Equally clear is that a globalist business perspective removes all respect for, and loyalty to, national needs. As Homo sapiens is a pack animal, this too is a very bad idea. Further, national politicians are running scared of business, banking, and media power. We can laugh at their silly strutting, but the erosion of sovereignty is an even worse idea.
At a level more local to Sloggers, an administratively strangled EU has failed miserably on the twin bases of creative entrepreneuralism and wealth creation. The growing suspicion of wannabe superstates per se is based on the same old social anthropology so often ignored by politicians: they are too big and prone to being hijacked by unproductive functionaries. But primarily, the EU will eat itself because it has failed to grasp the concept of a varied Europe creating eclectic businesses and products that the rest of the world might want.
Specifically, the European Union’s crazy disregard for focused investment – and an equally mad commitment to cheap, unsecured credit alongside polemic wealth redistribution – is at a tipping point.

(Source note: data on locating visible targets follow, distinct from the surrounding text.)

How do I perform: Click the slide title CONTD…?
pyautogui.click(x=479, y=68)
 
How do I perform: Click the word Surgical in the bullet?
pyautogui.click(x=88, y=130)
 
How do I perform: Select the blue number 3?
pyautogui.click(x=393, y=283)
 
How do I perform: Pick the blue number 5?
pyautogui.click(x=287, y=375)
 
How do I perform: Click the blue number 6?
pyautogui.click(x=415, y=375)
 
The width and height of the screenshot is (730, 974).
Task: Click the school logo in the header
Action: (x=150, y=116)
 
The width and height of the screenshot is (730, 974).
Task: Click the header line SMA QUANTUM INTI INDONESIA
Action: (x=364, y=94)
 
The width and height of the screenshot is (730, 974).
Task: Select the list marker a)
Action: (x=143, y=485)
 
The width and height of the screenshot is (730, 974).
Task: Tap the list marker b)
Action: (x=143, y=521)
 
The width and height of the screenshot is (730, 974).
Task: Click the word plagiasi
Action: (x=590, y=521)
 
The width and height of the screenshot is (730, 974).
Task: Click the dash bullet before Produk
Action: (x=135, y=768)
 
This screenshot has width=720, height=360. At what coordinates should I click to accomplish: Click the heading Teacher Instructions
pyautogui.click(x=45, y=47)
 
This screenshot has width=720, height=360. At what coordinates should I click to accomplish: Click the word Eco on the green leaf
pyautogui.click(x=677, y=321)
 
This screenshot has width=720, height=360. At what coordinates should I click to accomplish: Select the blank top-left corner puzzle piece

Put simply, the EU tried to put unaffordable and undisciplined fantasies into reality. This is by far the factor most likely to infect the US, and thence the world economy as a whole.
I doubt if, in the end, there is any point to blamestorming. There is, however, a lot to be gained from a reasoned post mortem. The results of such an investigation ought to mean an end to globalist, neo-fascist conformity in favour of varietal self sufficiency….invention on a global basis, wherein exports are a bonus other markets can enjoy – rather than the be-all and end-all of everything.

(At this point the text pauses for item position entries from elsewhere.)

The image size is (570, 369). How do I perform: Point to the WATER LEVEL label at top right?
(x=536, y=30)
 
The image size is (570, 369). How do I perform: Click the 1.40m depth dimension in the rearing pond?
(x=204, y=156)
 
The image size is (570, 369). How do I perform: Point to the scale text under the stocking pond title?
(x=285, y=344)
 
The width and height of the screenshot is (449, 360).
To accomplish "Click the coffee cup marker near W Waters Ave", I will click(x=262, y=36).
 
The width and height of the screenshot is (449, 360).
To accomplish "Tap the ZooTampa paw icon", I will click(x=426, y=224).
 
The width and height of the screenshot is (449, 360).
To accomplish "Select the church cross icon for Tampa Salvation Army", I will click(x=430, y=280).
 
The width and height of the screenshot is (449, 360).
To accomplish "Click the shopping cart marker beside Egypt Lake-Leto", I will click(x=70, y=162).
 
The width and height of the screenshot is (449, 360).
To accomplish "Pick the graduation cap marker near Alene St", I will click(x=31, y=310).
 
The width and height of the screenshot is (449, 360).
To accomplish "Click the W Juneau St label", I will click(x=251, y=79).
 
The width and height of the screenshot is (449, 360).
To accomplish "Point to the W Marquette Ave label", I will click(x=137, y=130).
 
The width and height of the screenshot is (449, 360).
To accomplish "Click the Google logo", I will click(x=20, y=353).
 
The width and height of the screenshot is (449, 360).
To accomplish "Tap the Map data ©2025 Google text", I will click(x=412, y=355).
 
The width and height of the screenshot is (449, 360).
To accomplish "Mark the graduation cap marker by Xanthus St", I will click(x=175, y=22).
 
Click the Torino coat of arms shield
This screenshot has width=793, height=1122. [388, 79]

In such a business context, domino-falling investment banks would be a bad dream from the distant past, and the business of financing entrepreneurs or mezzanine concerns would be a far more diverse process. The aim of most nations would be self-sufficiency in everything from food and natural resources to energy. We will never achieve that of course, but in a way, that’s the point: without an ideal to aim at, humanity will always be tempted to languish in a ditch.
Aspiration is the main thing we have lost after 35 years of Friedmanism. Protection of what we have, obsession with the material, and short-termism have replaced the great quest….until we are indeed in a ditch of our own making. We have rewarded lazy shareholders, as opposed to investing in the future. The tiny minority has sought to profit from monopolies, rather than a majority hell-bent on their ideas and labour offering reward for them, and fulfilment for others.

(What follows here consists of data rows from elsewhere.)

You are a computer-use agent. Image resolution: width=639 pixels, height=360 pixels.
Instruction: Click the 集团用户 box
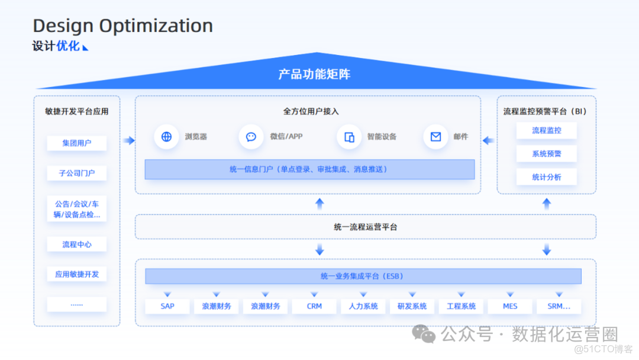[77, 143]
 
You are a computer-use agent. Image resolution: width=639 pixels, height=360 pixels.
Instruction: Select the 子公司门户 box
[77, 173]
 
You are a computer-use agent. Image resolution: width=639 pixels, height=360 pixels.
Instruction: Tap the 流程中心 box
[77, 245]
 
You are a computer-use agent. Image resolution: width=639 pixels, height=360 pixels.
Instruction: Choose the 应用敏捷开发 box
[77, 274]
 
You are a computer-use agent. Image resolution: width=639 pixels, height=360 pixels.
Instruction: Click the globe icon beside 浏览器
[166, 137]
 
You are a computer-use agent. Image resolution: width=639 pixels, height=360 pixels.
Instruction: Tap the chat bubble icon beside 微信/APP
[251, 137]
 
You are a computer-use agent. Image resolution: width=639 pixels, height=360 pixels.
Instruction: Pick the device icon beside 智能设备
[349, 137]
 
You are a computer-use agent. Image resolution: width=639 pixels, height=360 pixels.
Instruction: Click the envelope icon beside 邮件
[435, 137]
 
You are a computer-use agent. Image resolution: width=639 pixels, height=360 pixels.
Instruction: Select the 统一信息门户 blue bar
[309, 169]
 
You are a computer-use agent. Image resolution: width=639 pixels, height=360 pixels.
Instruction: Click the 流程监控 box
[546, 131]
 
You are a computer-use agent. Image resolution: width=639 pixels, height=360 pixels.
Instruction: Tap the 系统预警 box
[546, 154]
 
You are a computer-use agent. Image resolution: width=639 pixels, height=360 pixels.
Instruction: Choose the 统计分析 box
[546, 177]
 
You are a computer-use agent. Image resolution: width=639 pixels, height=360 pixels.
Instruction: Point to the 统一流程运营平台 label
[365, 227]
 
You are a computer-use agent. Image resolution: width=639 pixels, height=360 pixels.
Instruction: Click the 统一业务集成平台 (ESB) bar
[363, 276]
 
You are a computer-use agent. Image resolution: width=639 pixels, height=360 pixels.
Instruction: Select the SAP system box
[167, 306]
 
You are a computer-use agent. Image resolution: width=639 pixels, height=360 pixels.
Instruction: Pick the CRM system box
[314, 306]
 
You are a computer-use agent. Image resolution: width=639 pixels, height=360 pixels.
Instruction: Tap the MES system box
[510, 306]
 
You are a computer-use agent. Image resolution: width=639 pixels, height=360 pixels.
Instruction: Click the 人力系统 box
[363, 306]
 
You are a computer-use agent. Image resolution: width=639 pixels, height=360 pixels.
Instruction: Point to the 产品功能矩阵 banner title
[314, 75]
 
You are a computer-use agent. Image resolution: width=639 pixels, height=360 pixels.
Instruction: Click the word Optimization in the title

The mutual, varied community will one day replace the Big one-size-fits-all society. When it does, we will all be the better for it. But it won’t just happen: we have to make it happen. Once the Judgement Day has passed, and the blame has been apportioned, it’s up to us to take charge in the community that replaces the society.
The UK bank holiday is over, as are most of Europe’s August vacations. From tomorrow, the debt pantechnicon rolls ever nearer. There will be no place for negative blame in this new future. Instead, a positive learning process must take over. Actually – whether the elite like it or not – cultures usually learn far more from mistakes than from success. If they can no longer do that, then every sensible citizen should desert that culture in search of a better one.